Exercise brief ▸
Nothing is needed except the lines below that run from the one with "Enable Multiple slope mode" through the one with "Click the help", repeated exactly.

Source data ▸
══════════
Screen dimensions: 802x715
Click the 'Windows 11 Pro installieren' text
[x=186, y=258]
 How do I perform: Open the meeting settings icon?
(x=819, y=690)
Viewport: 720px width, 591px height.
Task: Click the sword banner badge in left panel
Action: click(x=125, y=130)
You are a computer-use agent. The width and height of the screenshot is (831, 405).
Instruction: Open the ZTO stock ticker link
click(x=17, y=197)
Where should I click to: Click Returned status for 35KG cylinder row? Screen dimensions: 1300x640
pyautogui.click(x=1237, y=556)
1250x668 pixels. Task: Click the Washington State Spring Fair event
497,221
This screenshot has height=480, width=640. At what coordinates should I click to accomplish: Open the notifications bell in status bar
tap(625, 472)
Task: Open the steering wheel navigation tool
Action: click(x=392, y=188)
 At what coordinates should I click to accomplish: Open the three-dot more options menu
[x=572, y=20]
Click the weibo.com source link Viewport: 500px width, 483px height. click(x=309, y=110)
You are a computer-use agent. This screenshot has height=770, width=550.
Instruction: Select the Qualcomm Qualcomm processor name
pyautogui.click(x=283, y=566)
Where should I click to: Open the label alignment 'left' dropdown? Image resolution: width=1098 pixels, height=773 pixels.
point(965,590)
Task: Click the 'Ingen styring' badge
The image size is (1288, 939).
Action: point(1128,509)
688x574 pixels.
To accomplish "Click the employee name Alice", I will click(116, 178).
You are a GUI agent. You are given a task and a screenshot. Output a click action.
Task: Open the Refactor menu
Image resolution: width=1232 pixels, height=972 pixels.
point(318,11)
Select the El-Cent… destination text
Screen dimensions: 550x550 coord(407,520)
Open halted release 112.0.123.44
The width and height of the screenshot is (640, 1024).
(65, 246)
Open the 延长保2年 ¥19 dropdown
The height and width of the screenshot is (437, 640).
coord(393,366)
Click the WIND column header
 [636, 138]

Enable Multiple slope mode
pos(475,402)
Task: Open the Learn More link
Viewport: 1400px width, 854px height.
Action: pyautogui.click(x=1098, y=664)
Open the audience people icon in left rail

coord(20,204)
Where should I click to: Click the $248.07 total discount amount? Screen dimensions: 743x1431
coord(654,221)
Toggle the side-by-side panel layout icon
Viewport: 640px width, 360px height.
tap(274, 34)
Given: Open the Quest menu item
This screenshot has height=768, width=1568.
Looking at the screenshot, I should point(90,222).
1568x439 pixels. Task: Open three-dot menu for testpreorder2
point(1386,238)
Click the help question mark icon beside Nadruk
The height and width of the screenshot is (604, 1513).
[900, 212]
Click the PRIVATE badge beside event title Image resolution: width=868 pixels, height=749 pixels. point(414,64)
══════════
Response to the task ▸
Enable Multiple slope mode
pos(475,402)
Task: Open the Learn More link
Viewport: 1400px width, 854px height.
Action: pyautogui.click(x=1098, y=664)
Open the audience people icon in left rail

coord(20,204)
Where should I click to: Click the $248.07 total discount amount? Screen dimensions: 743x1431
coord(654,221)
Toggle the side-by-side panel layout icon
Viewport: 640px width, 360px height.
tap(274, 34)
Given: Open the Quest menu item
This screenshot has height=768, width=1568.
Looking at the screenshot, I should point(90,222).
1568x439 pixels. Task: Open three-dot menu for testpreorder2
point(1386,238)
Click the help question mark icon beside Nadruk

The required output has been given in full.